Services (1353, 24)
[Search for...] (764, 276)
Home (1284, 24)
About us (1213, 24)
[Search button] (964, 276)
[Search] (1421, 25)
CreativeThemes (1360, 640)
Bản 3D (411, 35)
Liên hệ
* * *
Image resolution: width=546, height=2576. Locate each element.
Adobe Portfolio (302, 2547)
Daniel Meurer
* * *
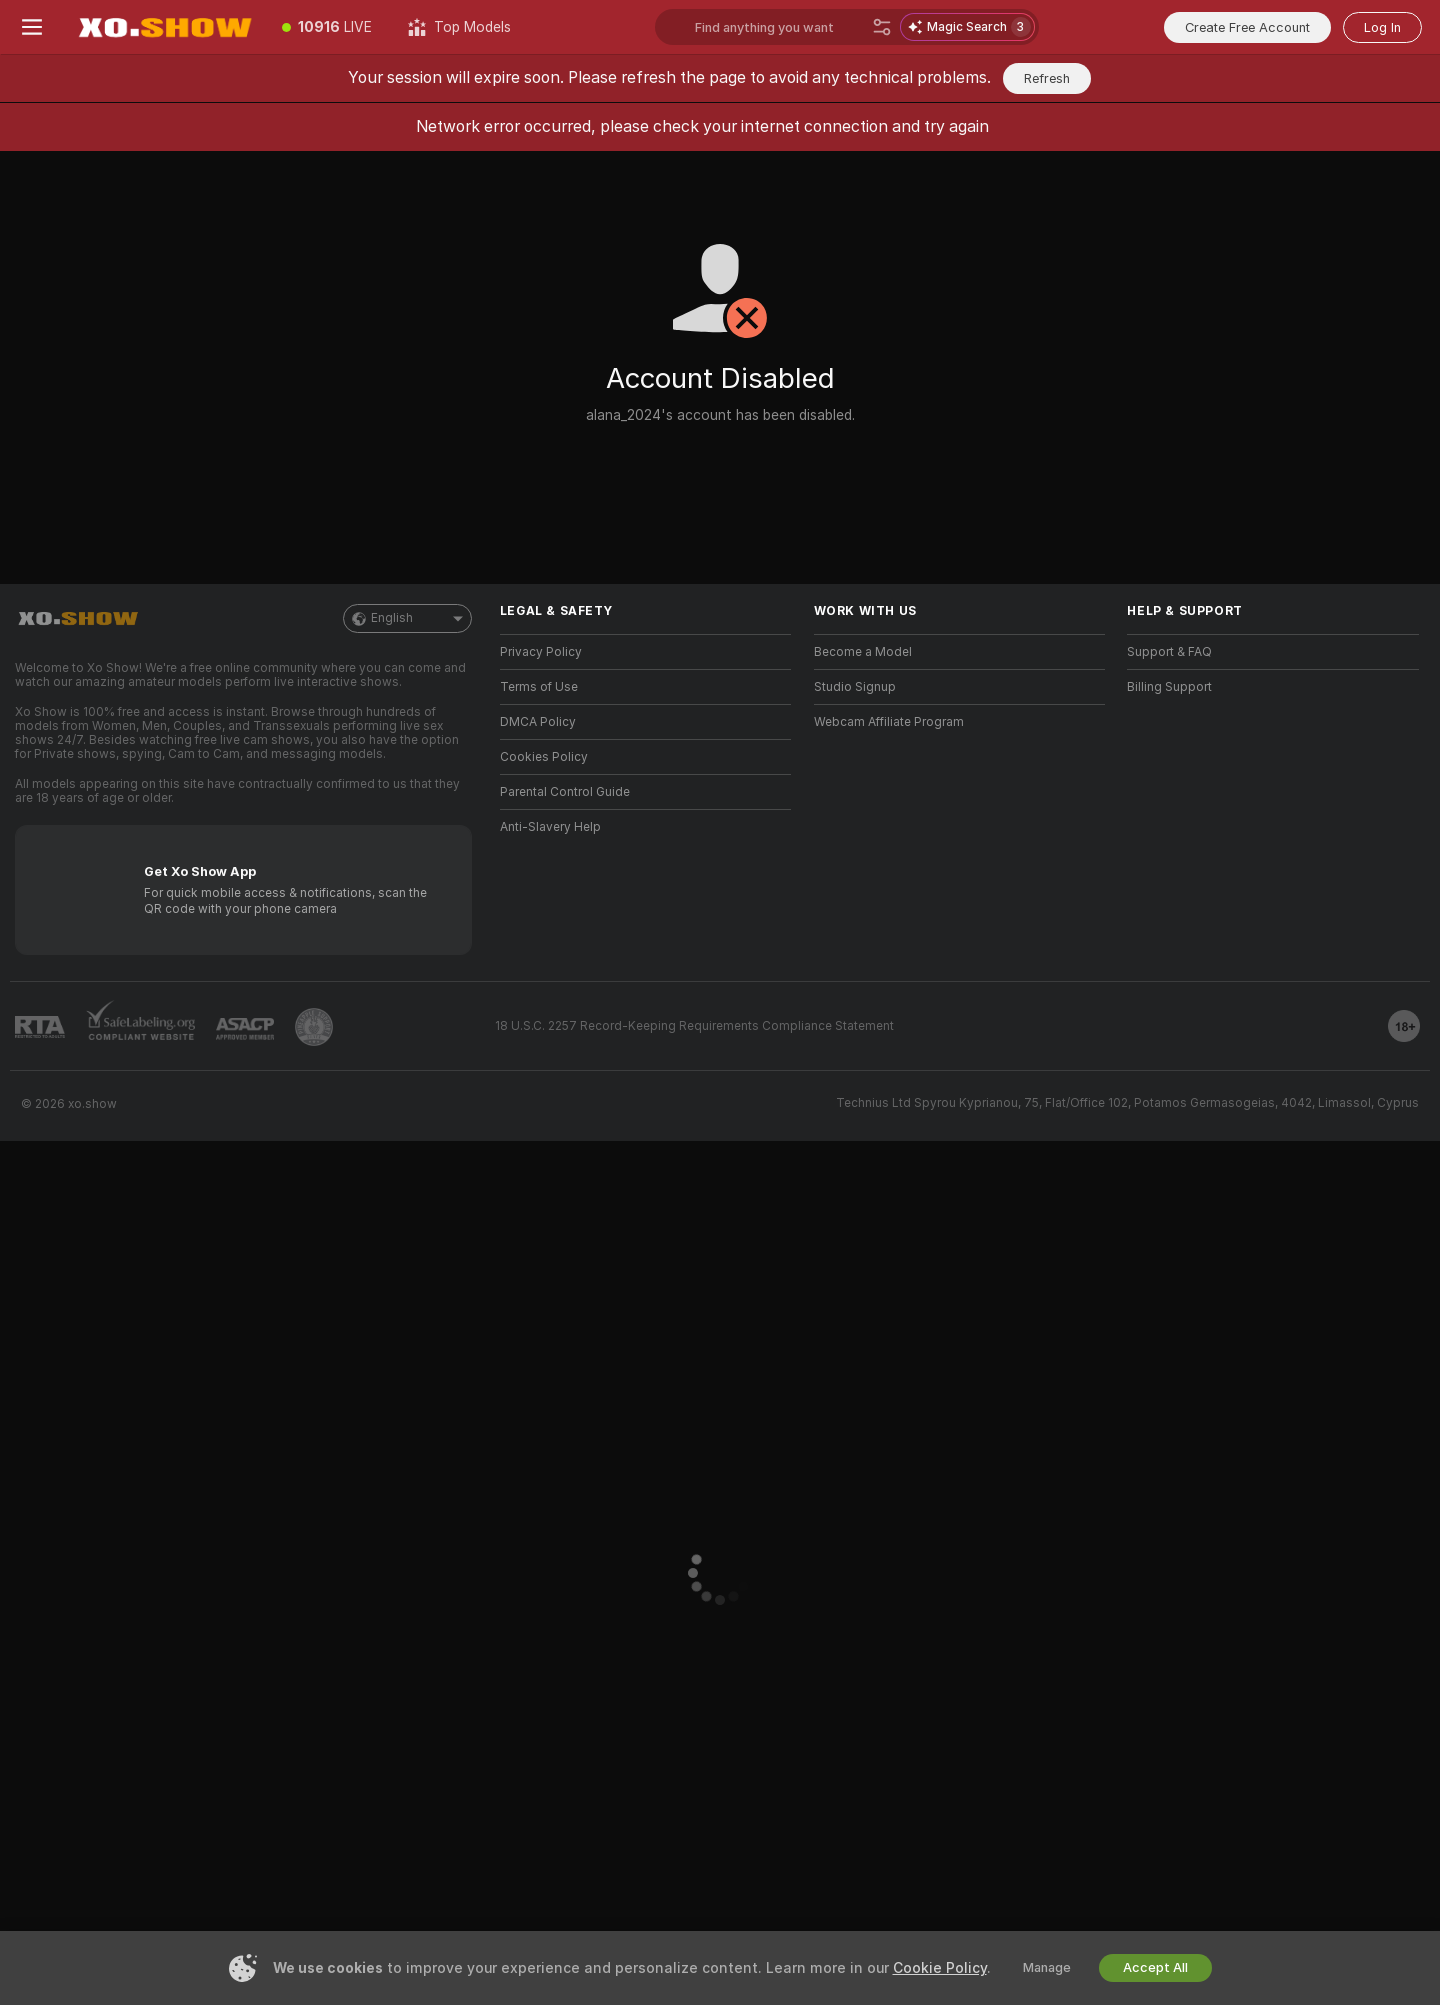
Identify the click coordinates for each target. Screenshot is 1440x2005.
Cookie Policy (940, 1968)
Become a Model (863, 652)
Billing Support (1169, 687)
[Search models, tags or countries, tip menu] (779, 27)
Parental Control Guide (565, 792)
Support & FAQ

• **Task brief**:
Update the part that opens with the line containing "Image resolution: width=546, height=2576." and closes with the line containing "Adobe Portfolio (302, 2547)", replacing "Locate" with "Find" and leaving everything else unchanged. Return only those lines.

• **Finished answer**:
Image resolution: width=546, height=2576. Find each element.
Adobe Portfolio (302, 2547)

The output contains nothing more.